Text extract:

━━━━━━

In April, with little media coverage and largely unknown to much of the state, Boone County Circuit Judge Leslie Schneider granted a divorce to two lesbians living in Columbia. The two were “married” in 2009 in Massachusetts. Schneider justified her ruling by completing some rhetorical gymnastics and offering rather bizarre legal reasoning (shenanigans may be a better description). She rationalized that since a Missouri court had made judgment on a marriage in a 1993 case – in which the parties apparently failed to get a marriage license – “the court maintains an authority to enter judgment with respect to a marriage that is not legally recognized.”

Of course the problem with this is obvious. The 1993 case she cited was never a marriage to begin with. How can it be a “marriage” if it is not legal? There may have been a ceremony and deals may have been struck between the parties, but without a marriage license it was never a marriage. Schneider just played with words to justify the legal outcome she wanted.  But there is more to this travesty.

Schneider ruled that by denying the lesbian couple the ability to dissolve their relationship (it certainly was not a marriage under Missouri law), that – get this – Missouri “runs afoul of its due process obligations” under the 14th Amendment of the U.S. Constitution. Now if that legal reasoning sounds familiar, it should because that is the same rationale used by the five judges of the U.S. Supreme Court when they struck down a portion of the Defense of Marriage Act (DOMA). But the Supreme Court ruling applied only in federal cases, not at the state level. The Supremes made it crystal clear that their DOMA ruling did NOT apply to states where same-sex marriage is prohibited. I will let you decide, or perhaps the voters of Boone County decide, on how in the world Schneider reached her conclusion.

There is no legal basis for what she did. As far as Missouri is concerned, the “marriage” between the two women in question occurred in Massachusetts and is not recognized by the state of Missouri. Why? Because in 2004 the people of Missouri voted 71-29 percent to amend the state Constitution to say that marriage is one thing and one thing only: between one man and one woman. It does not take a law school degree to understand what those words mean. If the marriage amendment does not mean what it says, then neither does any other part of the state Constitution. And if that is the case, then we now, at best, live under judicial fiat or, at worst, under anarchy.

━━━━━━

Information supplied:
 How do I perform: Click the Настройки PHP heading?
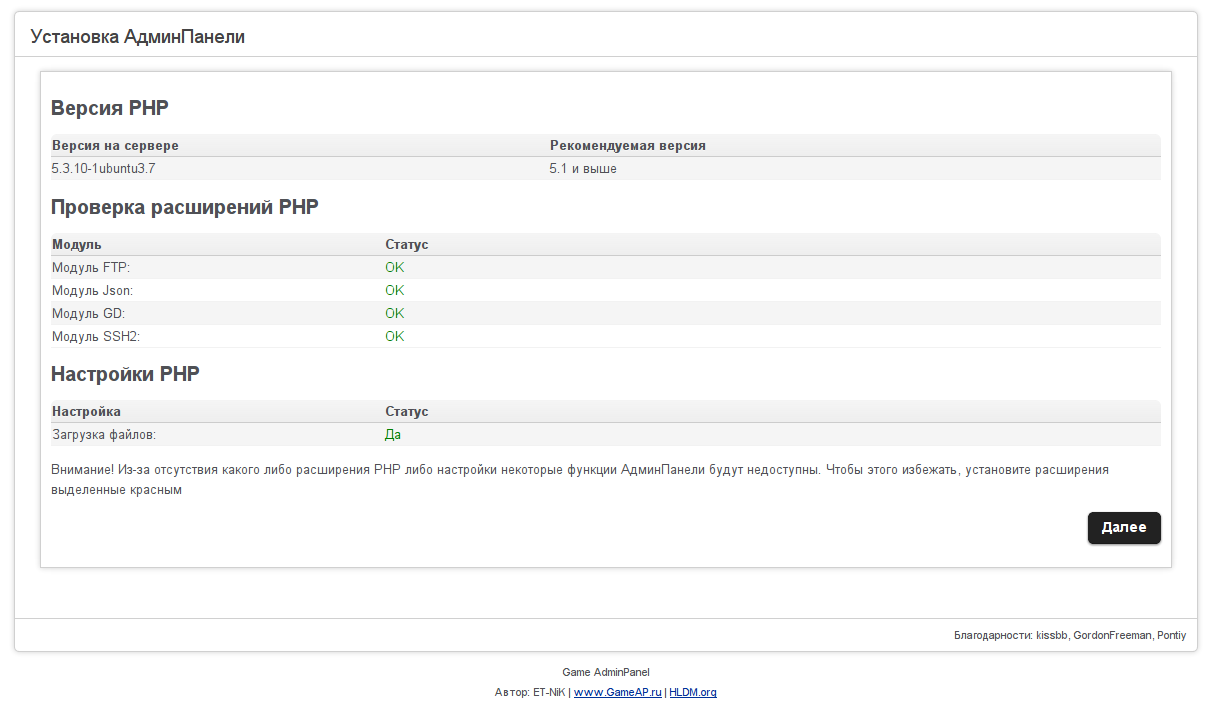pyautogui.click(x=125, y=374)
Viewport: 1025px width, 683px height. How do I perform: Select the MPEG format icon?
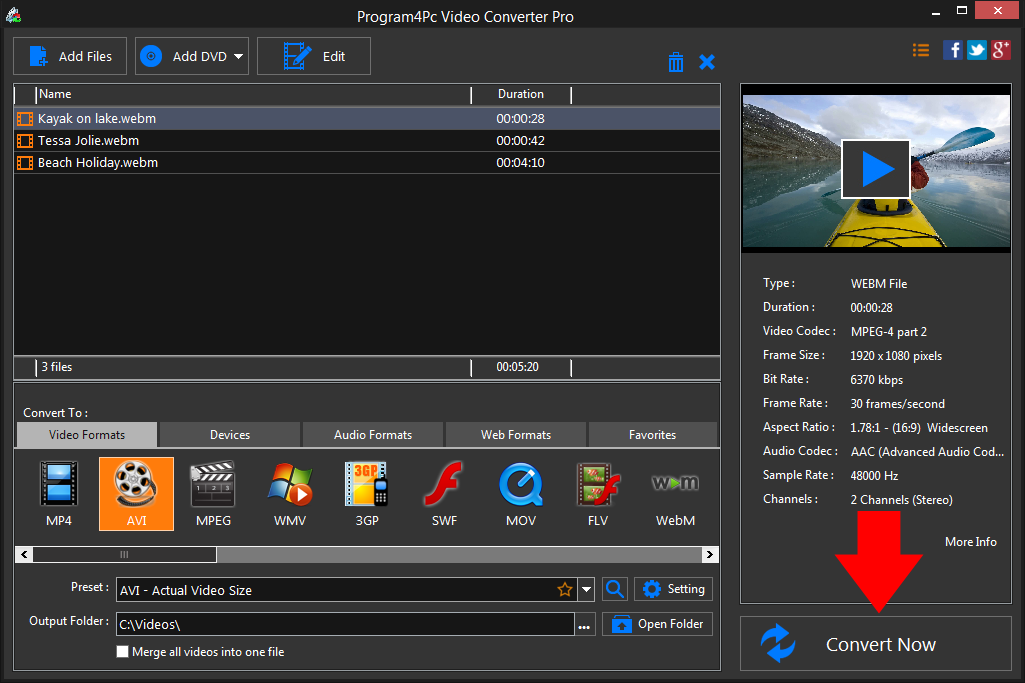pyautogui.click(x=212, y=493)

━━━━━━

Set exercise A:
According to the text on the Boone County divorce ruling, by what percentage did Missouri voters approve the 2004 marriage amendment?
Set exercise B:
Switch "anarchy" to "chaos" and write out the passage from the text on the Boone County divorce ruling between "There is no" and "worst, under anarchy.", inclusive.

Complete answer A:
71-29 percent

Complete answer B:
There is no legal basis for what she did. As far as Missouri is concerned, the “marriage” between the two women in question occurred in Massachusetts and is not recognized by the state of Missouri. Why? Because in 2004 the people of Missouri voted 71-29 percent to amend the state Constitution to say that marriage is one thing and one thing only: between one man and one woman. It does not take a law school degree to understand what those words mean. If the marriage amendment does not mean what it says, then neither does any other part of the state Constitution. And if that is the case, then we now, at best, live under judicial fiat or, at worst, under chaos.